All serum samples were analyzed using commercial enzyme-linked immunosorbent assay (ELISA) kits for the detection of HBsAg (ABBOTT Murex HBsAg version 3, Germany), total anti-HBc (ABBOTT Murex HBcAb, Germany), HBeAg (ABBOTT Murex HBeAg, Germany), HCV Ab (ABBOTT Murex anti-HCV version 4.0, Germany), and HIV Ab (ABBOTT Murex HIV Ab, Germany) following the manufacturer's instructions. HBsAg positive serum samples were analyzed for anti-HD using commercial ELISA kit (ETI-AB-DELTAK-2 DiaSorin, Italy) following the manufacturer's instructions. This assay is a simultaneous competitive assay. Anti-HD present in the sample and a labeled anti-HD antibody compete for a fixed quantity of HDAg bound to the solid phase. The quantity of enzyme tracer bound to the solid phase and consequently the enzyme activity are inversely proportional to the anti-HD concentration present in samples or controls.

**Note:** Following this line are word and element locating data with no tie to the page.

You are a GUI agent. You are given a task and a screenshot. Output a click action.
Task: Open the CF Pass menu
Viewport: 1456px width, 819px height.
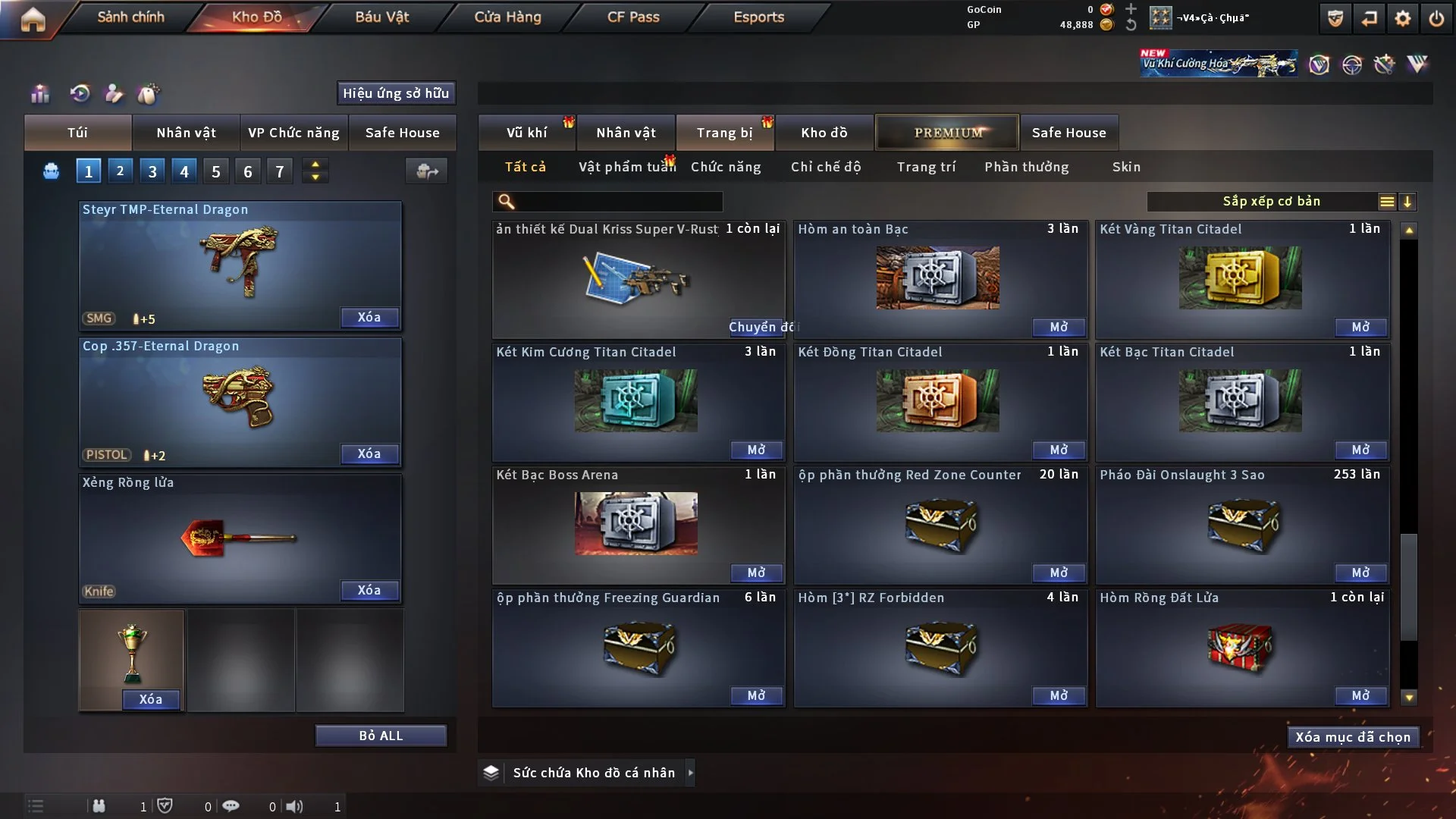pyautogui.click(x=633, y=17)
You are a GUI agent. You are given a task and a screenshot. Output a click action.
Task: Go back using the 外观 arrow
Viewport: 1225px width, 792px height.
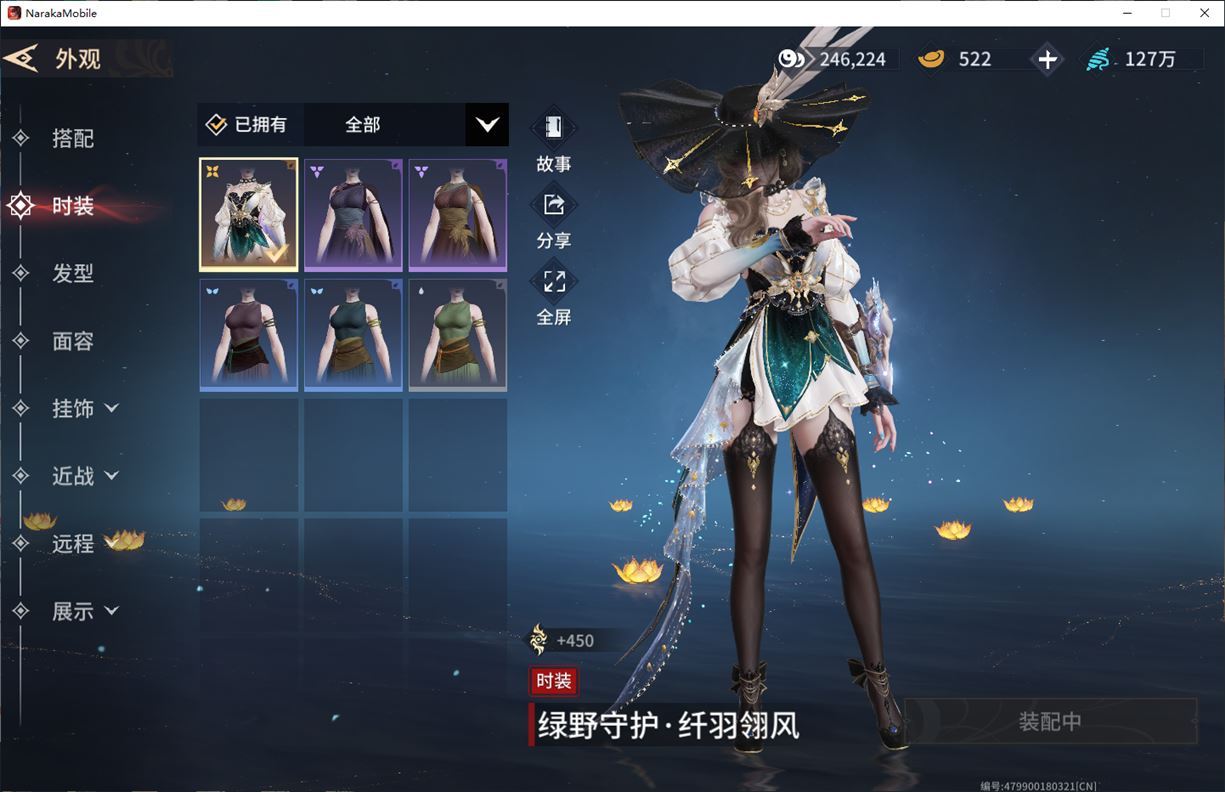pos(22,58)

Molecular detection of hepatitis B virus infection

DNA was extracted from 200 μ l of serum sample using QIAamp® DNA Mini kit (QIAGEN GmbH, Hilden, Germany) according to the manufacturer's instructions. HBV genome was detected by nested-polymerase chain reaction (PCR) for amplification of HBV S-gene nucleotide (nt) 181-619, according to Kao et al.[29] HBV viral load was determined using Abbott RealTime HBV kit (Abbott, Germany).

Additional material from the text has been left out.